(Stored records)
- - - - - - -

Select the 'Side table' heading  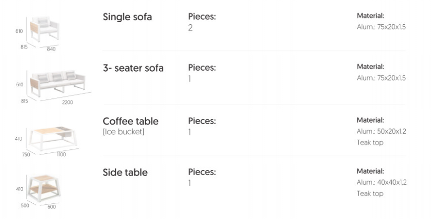tap(125, 173)
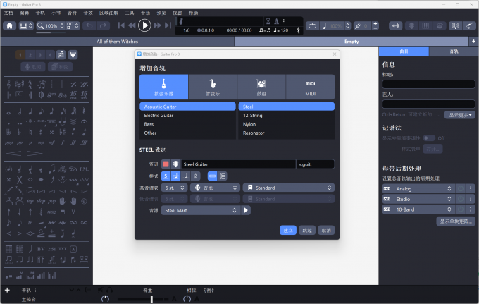Choose the 管弦乐 saxophone category
Image resolution: width=479 pixels, height=304 pixels.
(212, 87)
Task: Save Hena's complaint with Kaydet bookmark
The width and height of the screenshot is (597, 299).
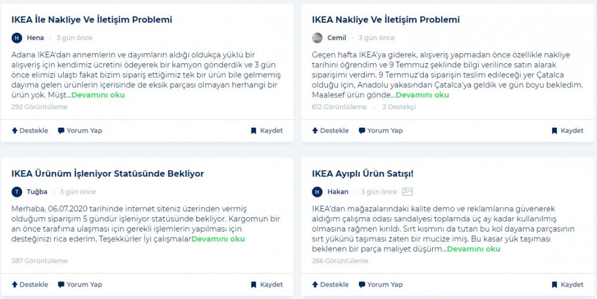Action: coord(266,131)
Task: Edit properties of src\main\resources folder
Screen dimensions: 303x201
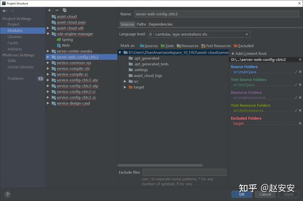Action: pos(296,98)
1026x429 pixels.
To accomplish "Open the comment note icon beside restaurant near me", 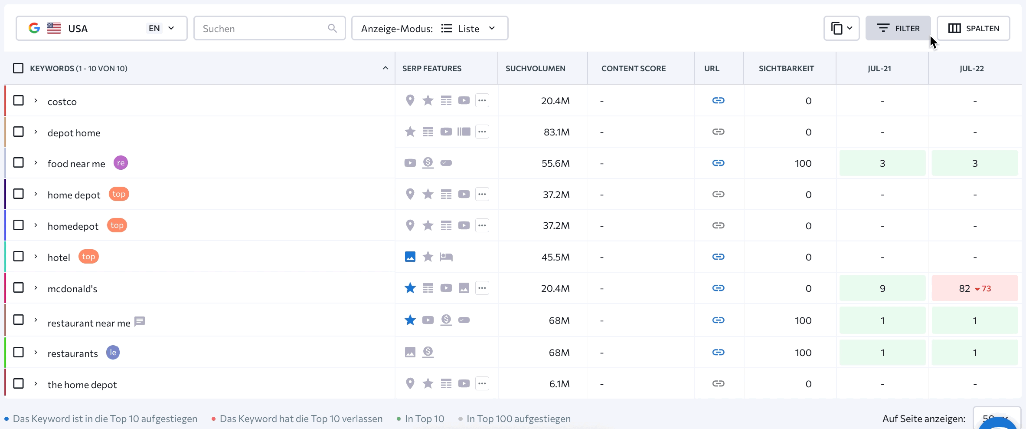I will point(140,321).
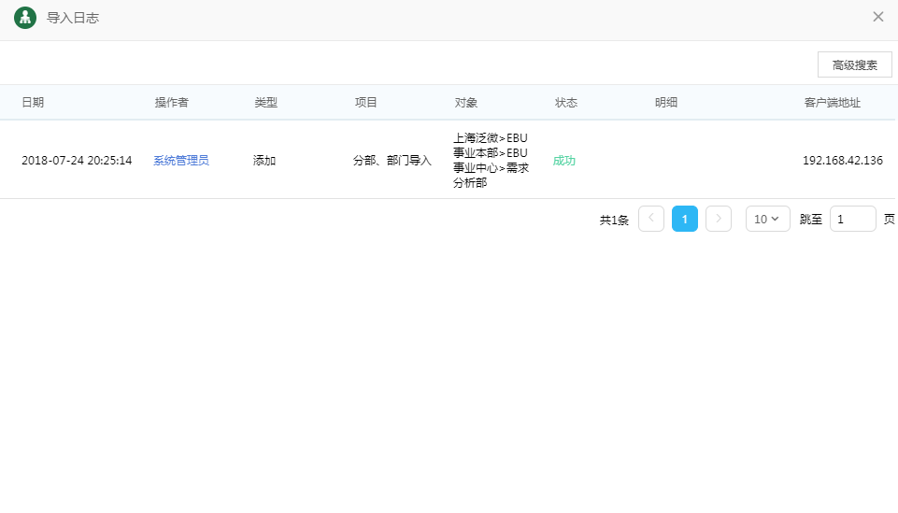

- - - - - - -

REQUIRED WORK
Each line that has the word "Task" counts once. How many such lines are in the data? Give the number alone.

WRITTEN SOLUTION
2